Saved data entries:
##########

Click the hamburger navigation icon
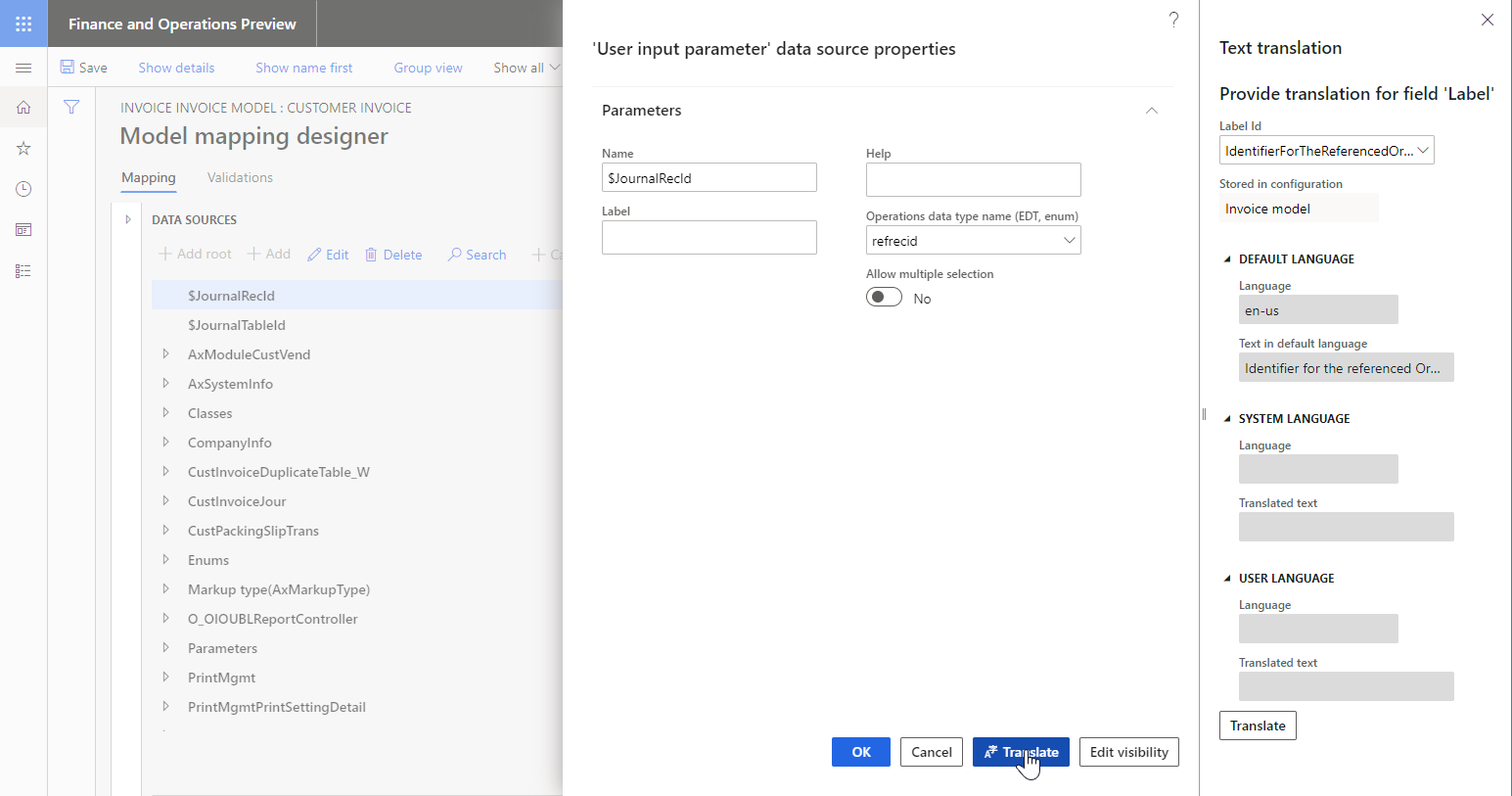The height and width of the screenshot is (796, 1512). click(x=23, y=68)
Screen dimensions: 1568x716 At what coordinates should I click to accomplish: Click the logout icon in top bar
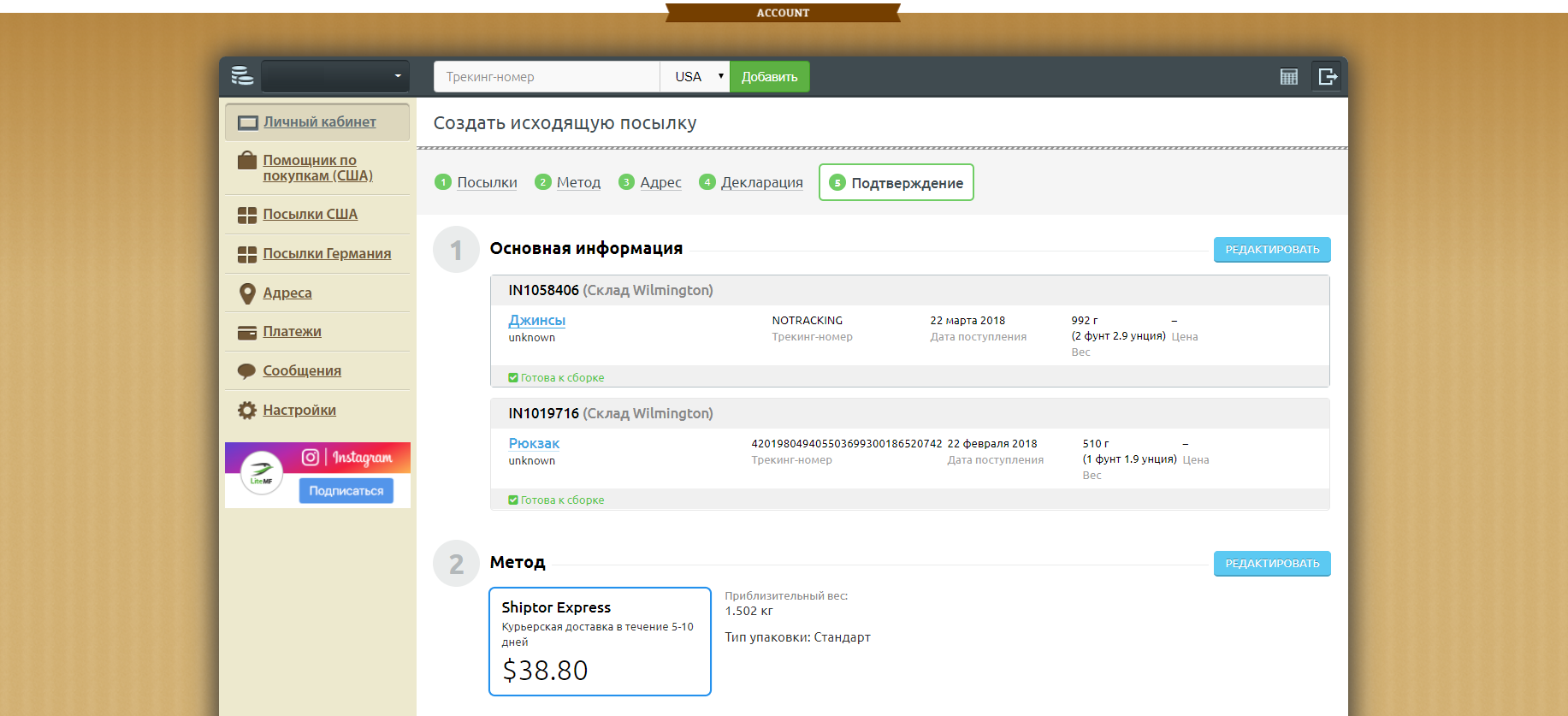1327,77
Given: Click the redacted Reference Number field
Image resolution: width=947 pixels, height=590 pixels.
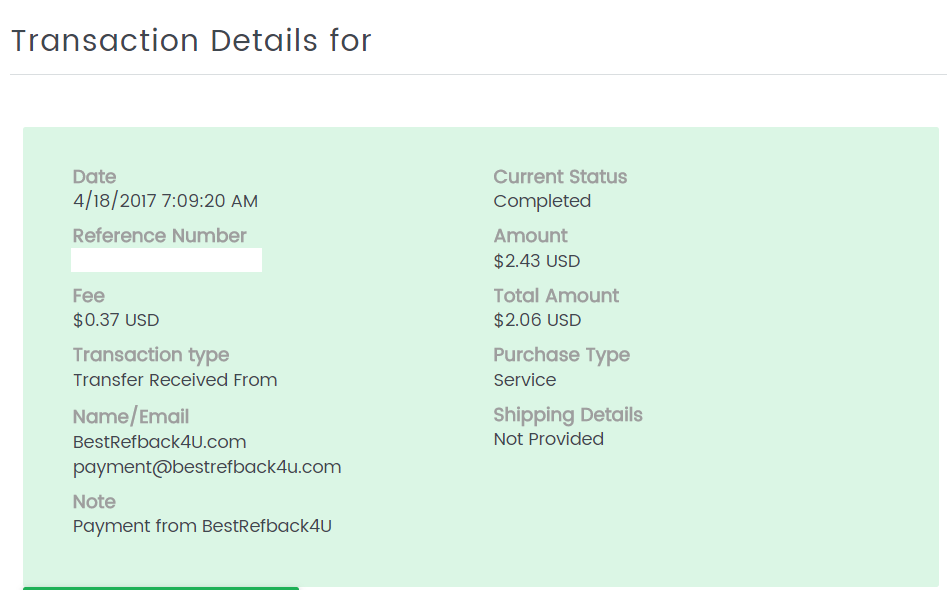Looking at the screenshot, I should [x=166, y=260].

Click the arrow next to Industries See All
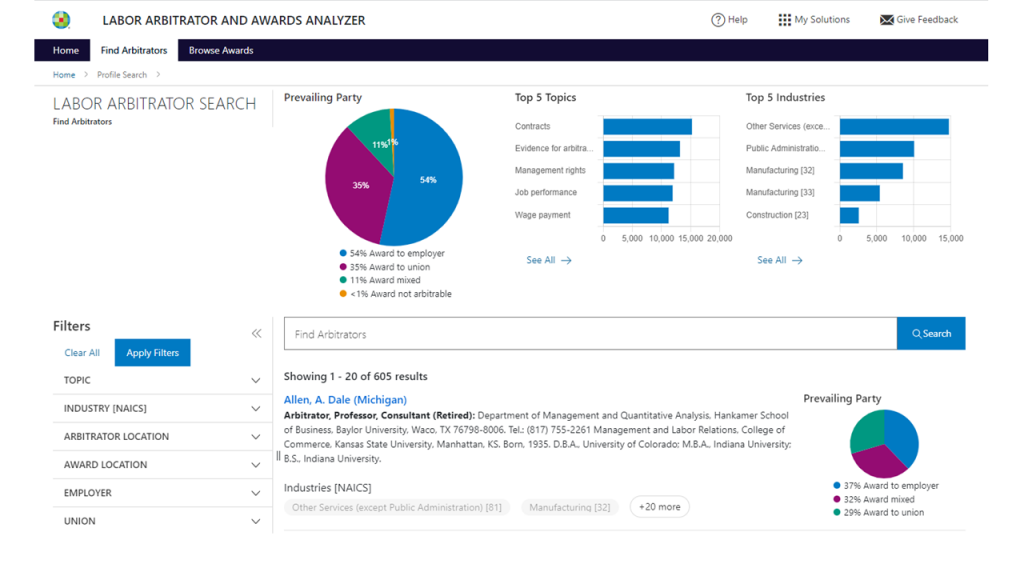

##########

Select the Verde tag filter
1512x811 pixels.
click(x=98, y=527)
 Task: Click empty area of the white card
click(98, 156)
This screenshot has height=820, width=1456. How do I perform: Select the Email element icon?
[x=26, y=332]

##########

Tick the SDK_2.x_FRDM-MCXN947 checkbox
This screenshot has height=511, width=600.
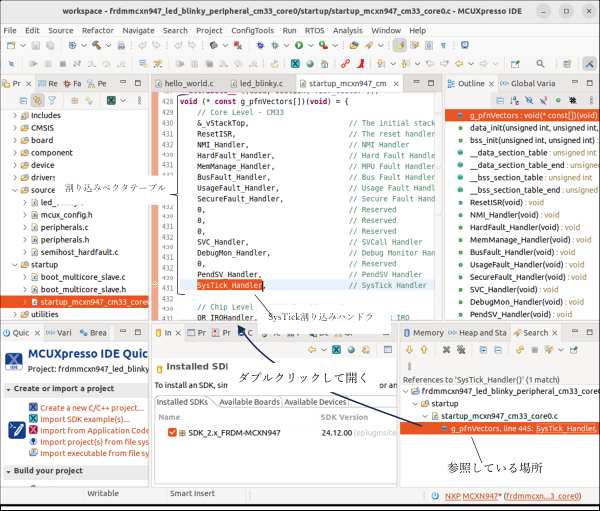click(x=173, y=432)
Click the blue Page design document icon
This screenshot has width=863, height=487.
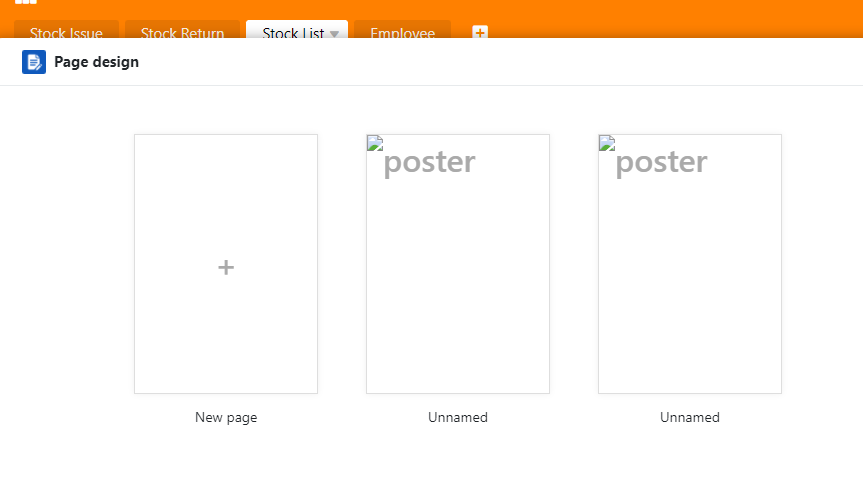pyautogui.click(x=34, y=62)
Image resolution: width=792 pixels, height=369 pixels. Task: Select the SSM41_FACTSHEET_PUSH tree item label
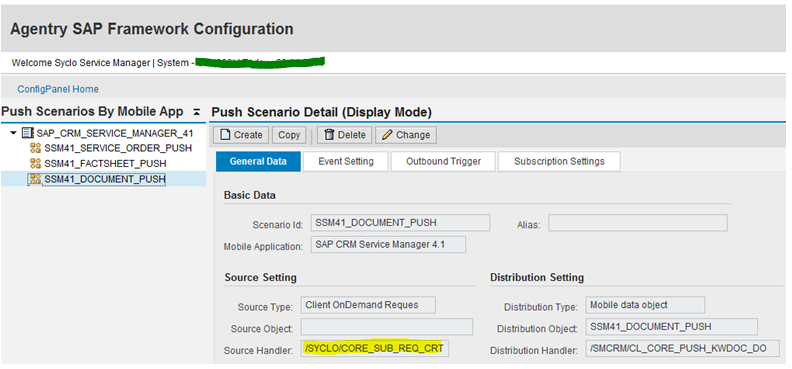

##########

### TASK DETAILS
State how many lines in the items above contain the word "Image". Reply with the number alone.

### TASK SOLUTION
2